Erratische Moderation

Was Telegram auf seiner Plattform duldet und was nicht, wirkt äußerst erratisch. Nach eigenen Angaben beschränkt Telegram „Aktivitäten, die in den meisten Ländern als illegal angesehen werden“ und legt das offenbar genau so schwammig aus wie es klingt. Einige Kanäle des Verschwörungsideologen Attila Hildmann beispielsweise löschte der Messenger-Dienst. Andere rechtsradikale Tummelplätze bleiben hingegen unbehelligt. Und während Drogen-Shops so leicht aufzufinden sind wie der nächste Späti in Berlin, verschwindet islamistische Propaganda häufig von der Plattform.

Dabei arbeitet Telegram durchaus mit Behörden zusammen und folgt Anordnungen von Europol oder dem BKA. Und auch wenn das Unternehmen sich lange damit brüstete, keine Nutzer:innendaten an Behörden zu geben, ist die Realität auch hier wohl längst eine andere.

Man kann sich trotzdem leicht vorzustellen, dass das volatile Verhalten von Telegram den Behörden ein Dorn im Auge ist. Was die Festnahme immerhin leistet: Sie sendet ein Signal an Tech-Barone wie Pavel Durov und oder Elon Musk, dass sie sich mit den von ihnen kontrollierten Plattformen nicht alles erlauben können. Doch ist Signalaktionismus hier das Richtige?

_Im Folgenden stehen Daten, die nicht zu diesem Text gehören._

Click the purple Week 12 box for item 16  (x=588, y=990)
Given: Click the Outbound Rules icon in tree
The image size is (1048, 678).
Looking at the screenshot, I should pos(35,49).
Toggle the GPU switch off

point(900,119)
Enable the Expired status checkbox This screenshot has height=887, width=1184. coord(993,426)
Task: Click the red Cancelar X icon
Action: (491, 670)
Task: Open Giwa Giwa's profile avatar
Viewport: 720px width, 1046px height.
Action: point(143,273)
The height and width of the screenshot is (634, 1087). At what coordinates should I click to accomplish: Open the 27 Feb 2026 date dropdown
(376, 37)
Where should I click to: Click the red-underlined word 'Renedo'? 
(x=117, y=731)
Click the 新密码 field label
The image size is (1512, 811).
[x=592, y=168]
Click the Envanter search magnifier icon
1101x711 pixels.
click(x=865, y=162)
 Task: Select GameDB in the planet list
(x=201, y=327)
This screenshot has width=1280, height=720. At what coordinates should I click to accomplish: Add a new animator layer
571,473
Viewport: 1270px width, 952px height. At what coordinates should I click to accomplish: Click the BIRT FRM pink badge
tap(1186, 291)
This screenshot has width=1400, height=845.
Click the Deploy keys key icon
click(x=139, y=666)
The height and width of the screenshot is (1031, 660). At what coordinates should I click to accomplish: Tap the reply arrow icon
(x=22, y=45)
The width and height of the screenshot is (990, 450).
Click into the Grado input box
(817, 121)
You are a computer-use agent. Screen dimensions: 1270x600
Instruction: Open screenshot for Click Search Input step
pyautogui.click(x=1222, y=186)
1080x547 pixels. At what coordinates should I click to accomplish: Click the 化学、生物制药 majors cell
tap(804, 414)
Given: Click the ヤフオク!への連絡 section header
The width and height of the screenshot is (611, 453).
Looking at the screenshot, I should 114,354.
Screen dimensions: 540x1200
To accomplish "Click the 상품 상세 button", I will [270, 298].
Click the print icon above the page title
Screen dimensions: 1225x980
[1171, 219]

Unerwünschte Nebenwirkungen

Die Aktion bleibt nicht ohne unerwünschte Nebenwirkungen. So liefert sie etwa Futter für Durovs fragwürdige Selbstinszenierung als Kämpfer für Rede- und Meinungsfreiheit, der einst Russland verlassen musste, weil sein Dienst den dortigen Behörden nicht genehm war. Bis heute vermarktet sich Telegram als sicherer Hafen für Unterdrückte, dabei ist die Kommunikation dort nur teilweise verschlüsselt. In Direktkonversationen müssen „geheime Nachrichten“ erst aktiviert werden, auf verschlüsselte Gruppen-Chats warten Nutzer:innen seit langem vergebens.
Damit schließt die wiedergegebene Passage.